• To be done: Please find each line in the items below that contains the word "Task" and copy those lines out. Case counts.

»»

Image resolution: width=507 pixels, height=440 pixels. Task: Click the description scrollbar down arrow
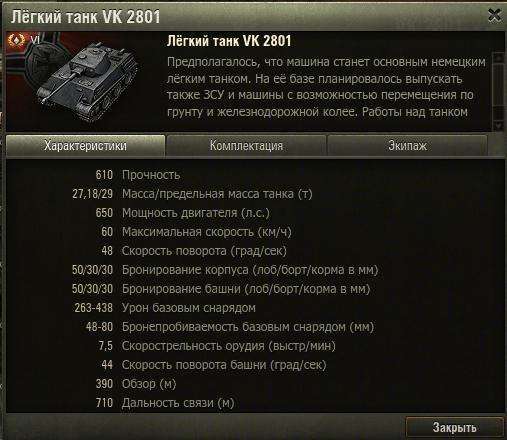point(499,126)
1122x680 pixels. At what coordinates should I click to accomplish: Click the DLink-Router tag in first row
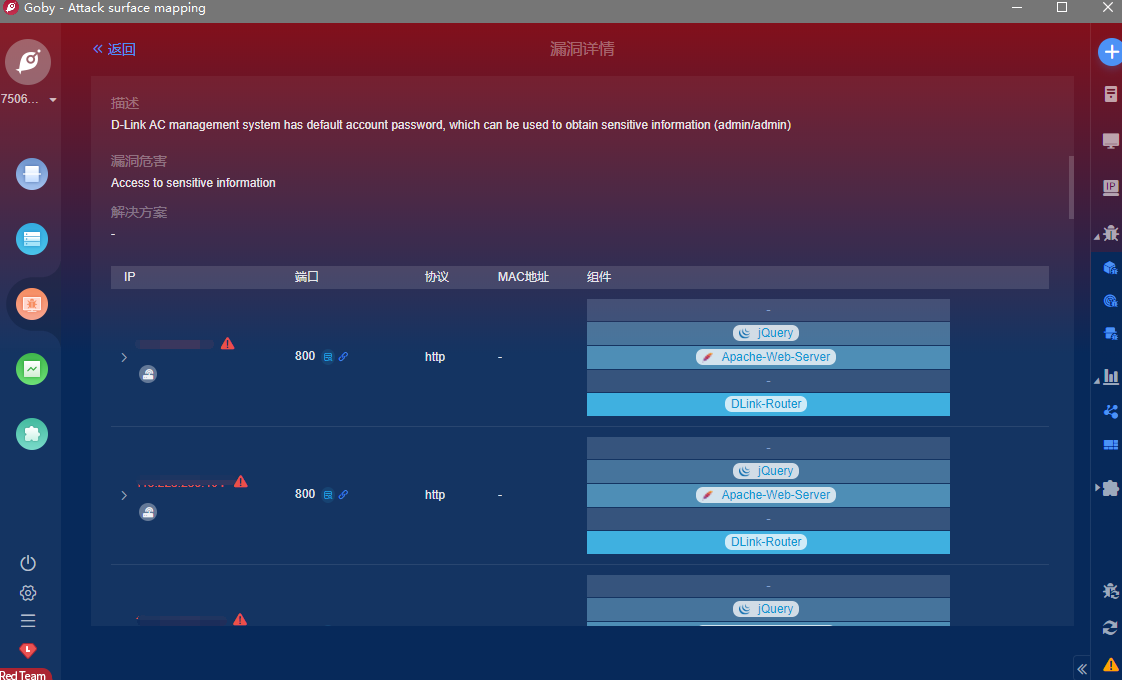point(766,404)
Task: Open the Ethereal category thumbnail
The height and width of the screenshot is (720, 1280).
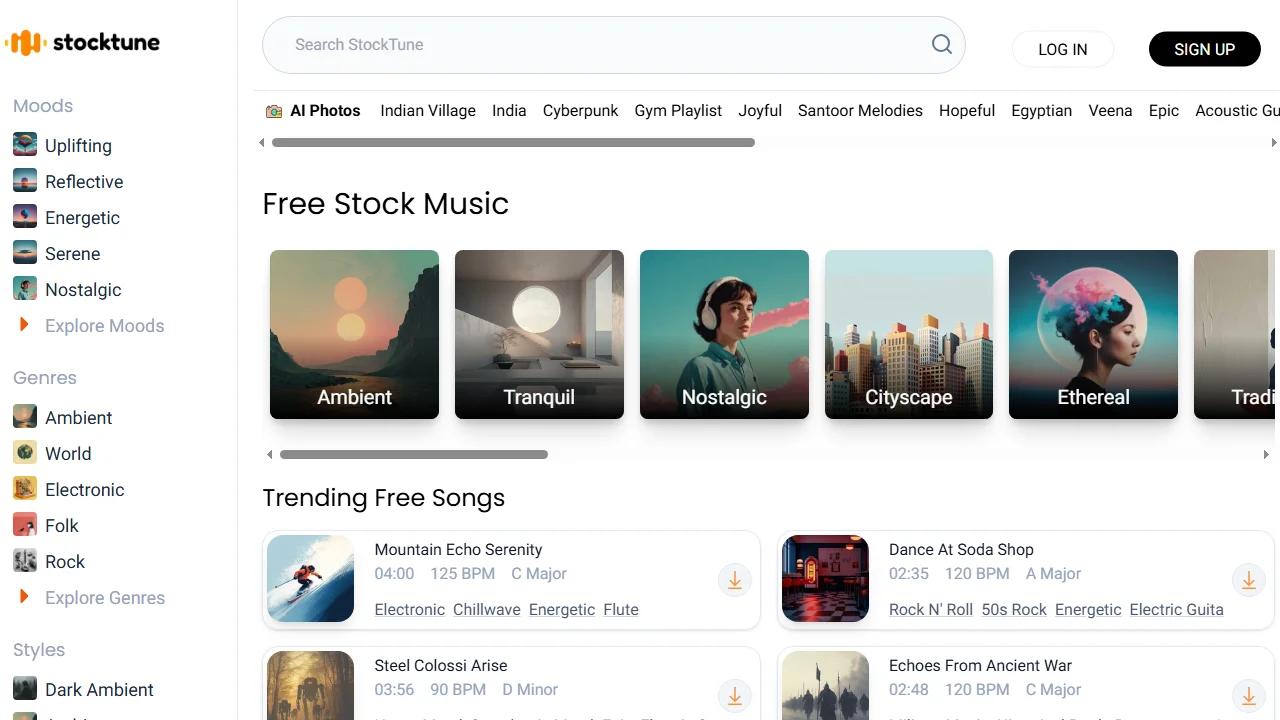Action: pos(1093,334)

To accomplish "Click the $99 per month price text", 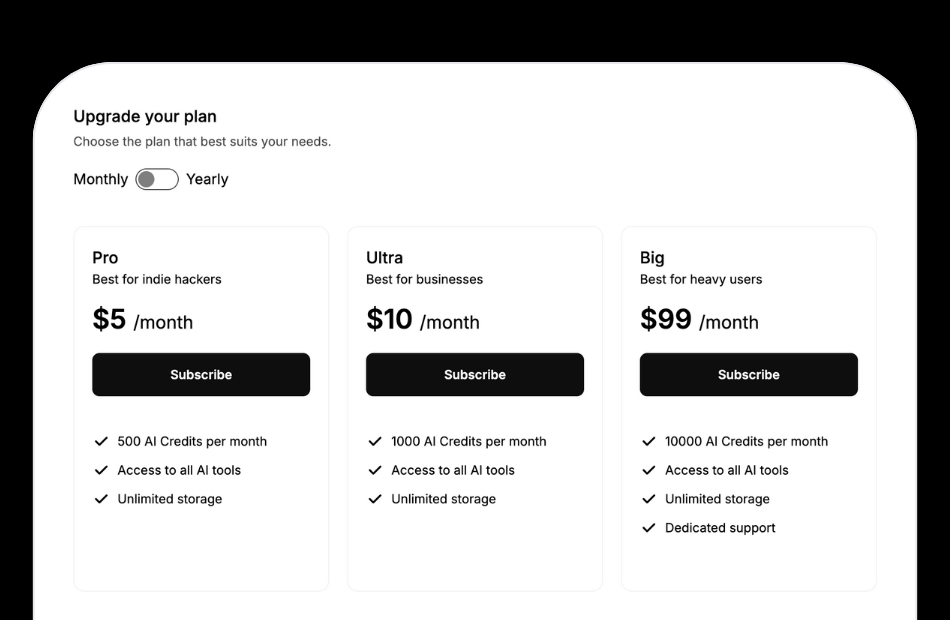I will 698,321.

««

• The result:
Image resolution: width=507 pixels, height=440 pixels. Task: Click the description scrollbar down arrow
Task: Open the Ethereal category thumbnail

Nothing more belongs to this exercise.